ANZAC Ale March 2013
Australian Pale Ale


Recipe Specs
----------------
Batch Size (L): 48.0
Total Grain (kg): 8.850
Total Hops (g): 75.00
Original Gravity (OG): 1.046 (°P): 11.4
Final Gravity (FG): 1.008 (°P): 2.1
Alcohol by Volume (ABV): 4.96 %
Colour (SRM): 7.8 (EBC): 15.3
Bitterness (IBU): 30.1 (Average - No Chill Adjusted)
Brewhouse Efficiency (%): 80
Boil Time (Minutes): 90

Grain Bill
----------------
6.000 kg Galaxy Malt (67.8%)
1.000 kg Flaked Oats (11.3%)
1.000 kg Munich II (11.3%)
0.850 kg Golden Syrup (9.6%)

Hop Bill
----------------
50.0 g Pride of Ringwood Pellet (8.9% Alpha) @ 60 Minutes (Boil) (1 g/L)
25.0 g East Kent Golding Pellet (4.7% Alpha) @ 1 Minutes (Boil) (0.5 g/L)

Misc Bill
----------------
1.0 g Whirlfloc Tablet @ 10 Minutes (Boil)

Single step Infusion at 66°C for 90 Minutes.
Fermented at 18°C with recultured Coopers bottle yeast.

Notes
----------------
Oats toasted in oven until golden.

Recipe Generated with BrewMate
I assume this will be a hazy type Aussie ??
Nev
 
6.000 kg Galaxy Malt (66.23%)
1.000 kg Flaked Oats (11.04%)
1.000 kg Munich II (11.04%)
0.850 kg Golden Syrup (9.38%)
0.210 kg Acidulated Malt (2.32%)

Ahhhhhh, that's better!

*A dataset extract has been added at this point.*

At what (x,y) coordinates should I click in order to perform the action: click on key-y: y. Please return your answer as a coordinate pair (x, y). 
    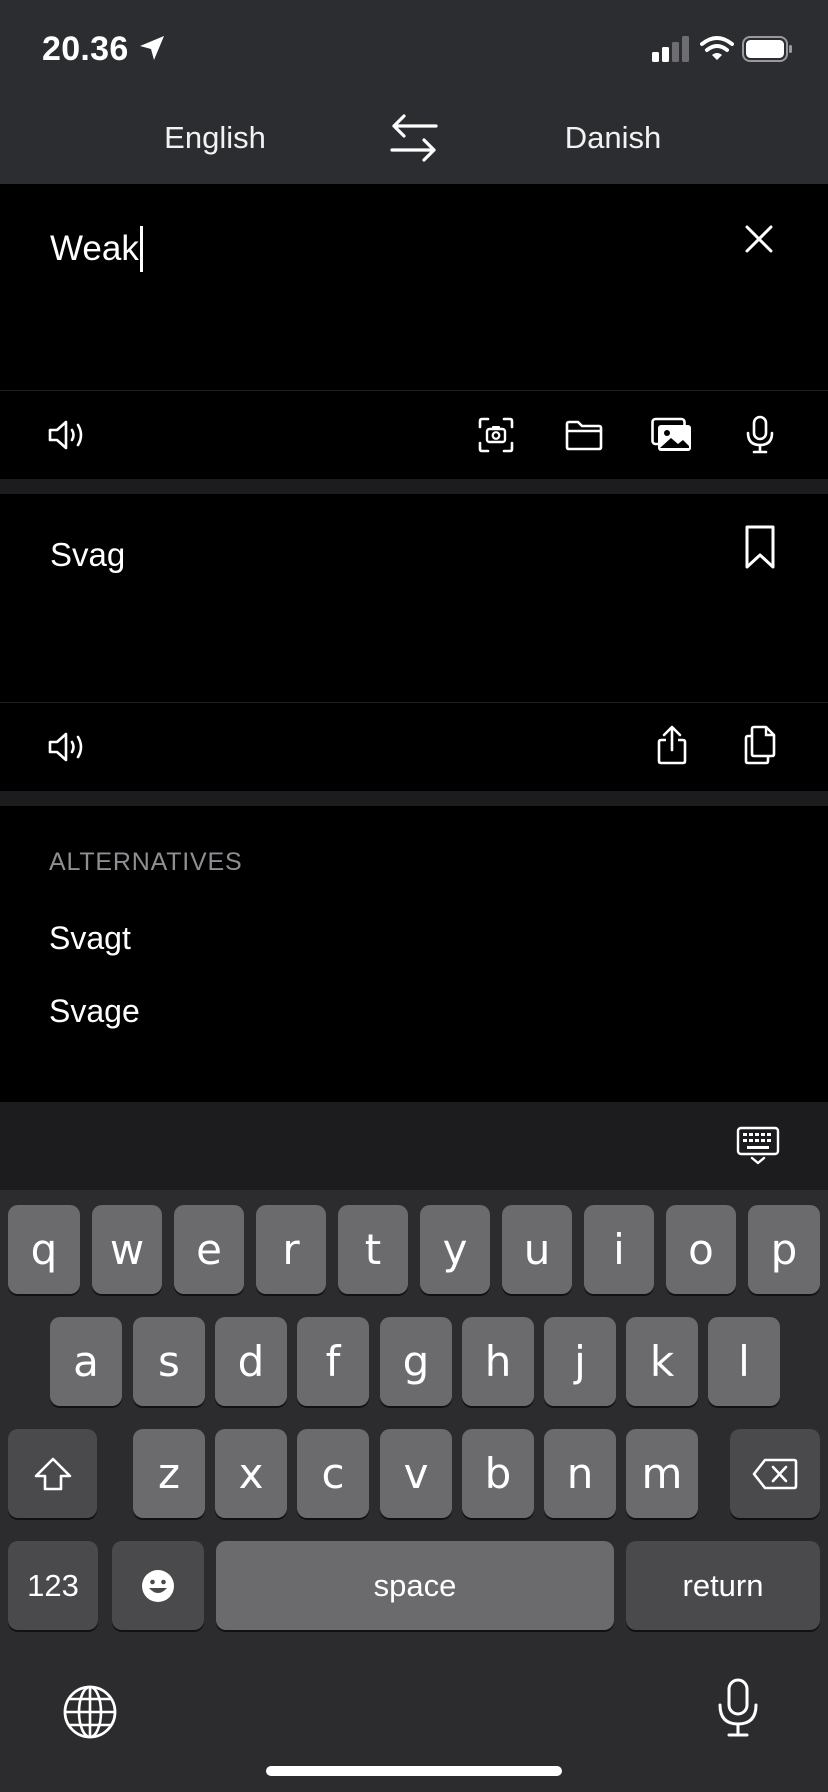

I forgetted.
 
jyo said:
6.000 kg Galaxy Malt (66.23%)
1.000 kg Flaked Oats (11.04%)
1.000 kg Munich II (11.04%)
0.850 kg Golden Syrup (9.38%)
0.210 kg Acidulated Malt (2.32%)

Ahhhhhh, that's better! I forgetted.
Sounds terrific Hom, why the GS, is it something that you have read ?
Or is it the ANZAC cookie side, really am very interested on the thoughts on this one.